Draining the Coffers
Fernando Exel, president of Economática, a consultancy in São Paulo, says the cost of servicing hard currency indebtedness is sapping the energies of Brazilian companies. He points out that Brazilian companies generate substantial operating profits, before paying interest. However, the rising cost of making hard currency debt service payments severely depresses net income. Exel says the country’s leading companies have interest bills of only $1 billion or so every quarter. However, these charges are magnified by the real’s steady depreciation since he estimates that about 70% of corporate debt is in hard currency, nearly all of it in US dollars. Although interest rates on hard currency debt are much lower than local currency debt, service costs can balloon when the exchange rate depreciates sharply, as it has since early 1999. Companies won a brief respite last December, when the real recovered slightly, cutting their service charges sharply. The median operating profit-to-debt ratios of Brazilian companies are similar to those in Chile and Mexico. Under normal circumstances, they generate more than enough cashflow to service their debts. However, since Brazilian companies are required to show the effects of exchange rate fluctuations on their balance sheets immediately, irrespective of when debt payments are actually due, the effects of currency instability are felt immediately.



Burgeoning Debts
For Cia. Energética de Minas Gerais (Cemig), an electricity generator and distributor, every one percent decline in the value of the real adds R$15 million ($5 million) to the cost of paying its dollar debts of almost $700 million. Like many companies, Cemig has about a quarter of its dollar debt protected against declines in the real through currency swaps. However, hedging a company’s entire debt burden has become prohibitively expensive and treasurers have preferred for some time to limit this to the short-term portions of outstanding loans.

Those lucky few able to refinance in dollars will still find their leverage ratios rising substantially, even if the new loan is for the same amount or is smaller than the original one. This is because devaluation has increased the local currency value of the new debt, while the company’s balance sheet – expressed in reais – remains just the same as before.
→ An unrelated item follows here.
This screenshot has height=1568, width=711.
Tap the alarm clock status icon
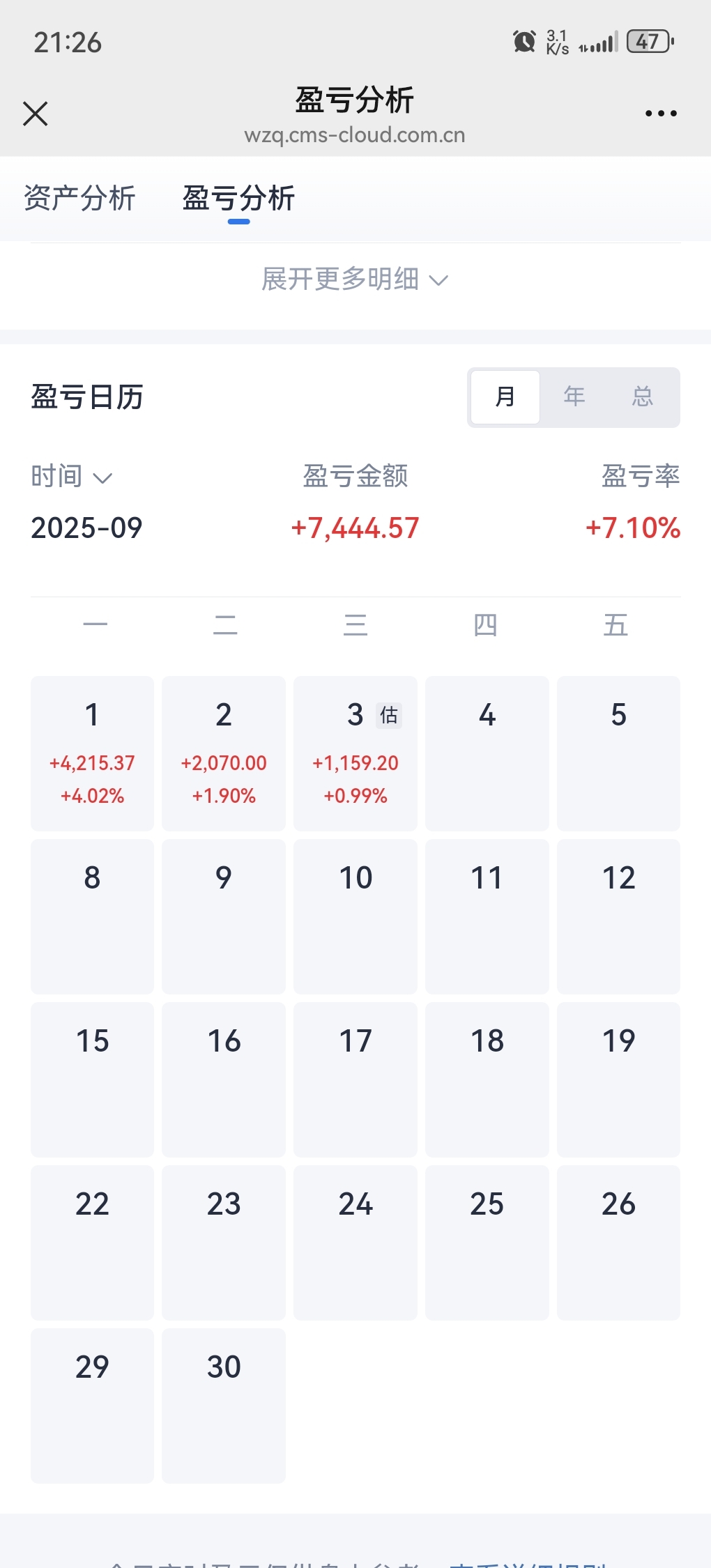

What’s more, the effort required to service this debt, for non-exporting companies, has also increased. If the real continues slumping, companies’ operating income may no longer be enough to cover their service payments. “Argentine companies were becoming insolvent last year, well before the debt crisis and devaluation,” says Exel. “The margin of Brazilian companies is sufficient, but the [outlook] is bad because of the rising value of the dollar against the real and the rise in international interest rates.”